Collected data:
##############################

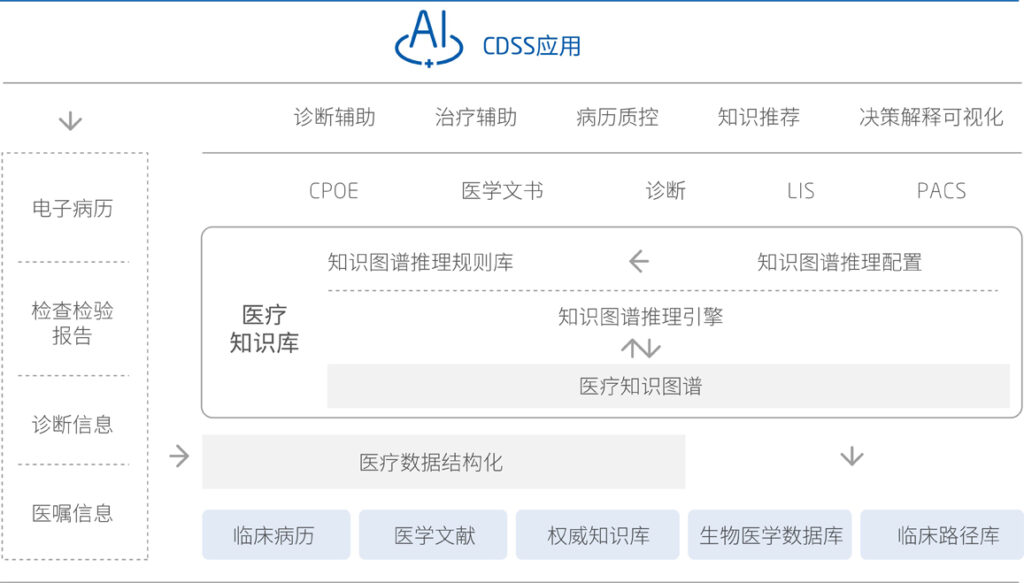Click the down arrow above 电子病历
1024x583 pixels.
pyautogui.click(x=70, y=121)
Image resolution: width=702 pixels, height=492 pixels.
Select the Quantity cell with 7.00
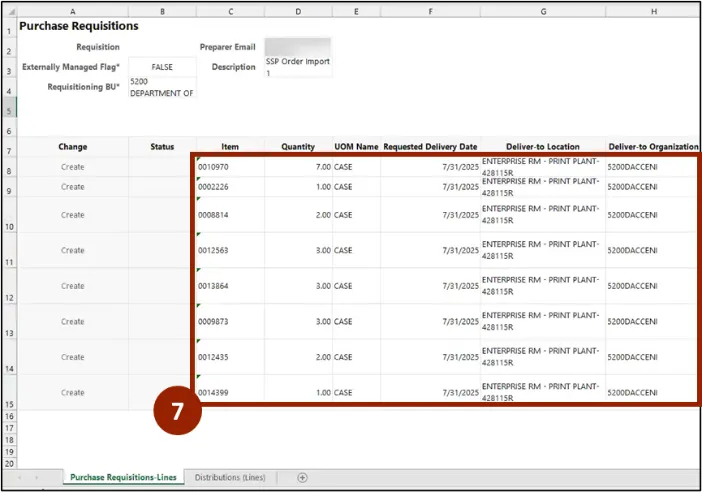pos(298,167)
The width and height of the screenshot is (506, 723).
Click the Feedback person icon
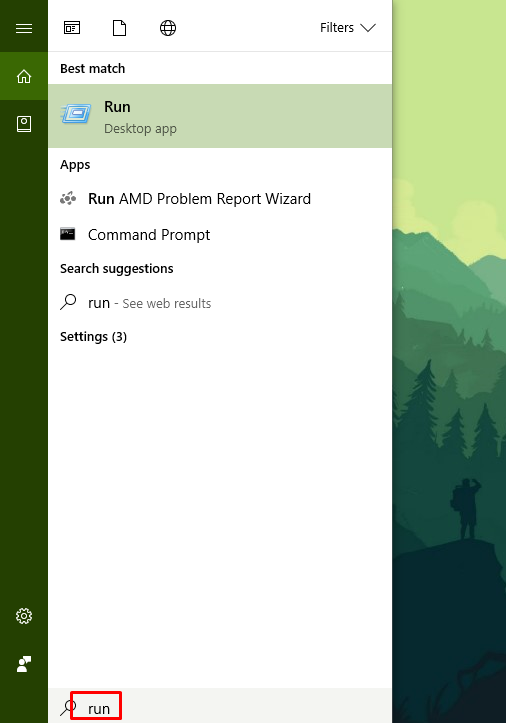coord(24,664)
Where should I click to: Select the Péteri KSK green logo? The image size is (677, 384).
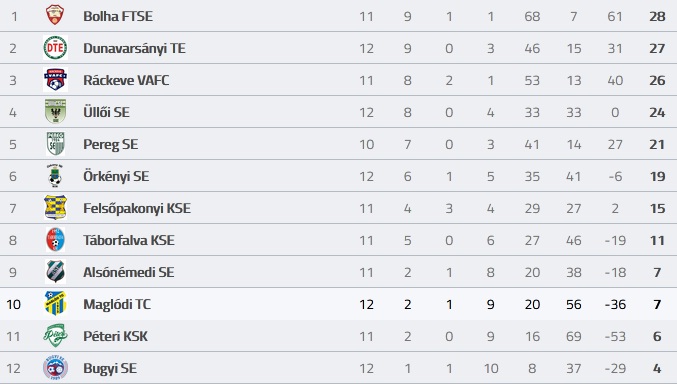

##############################

## Work to be completed
Retype only the lines above from the one with "Image resolution: width=702" through the last, both ends included, keeping every picture out of the copy.

## Solution below
Image resolution: width=702 pixels, height=492 pixels.
Select the Quantity cell with 7.00
pos(298,167)
The width and height of the screenshot is (506, 723).
Click the Feedback person icon
coord(24,664)
Where should I click to: Select the Péteri KSK green logo? The image size is (677, 384).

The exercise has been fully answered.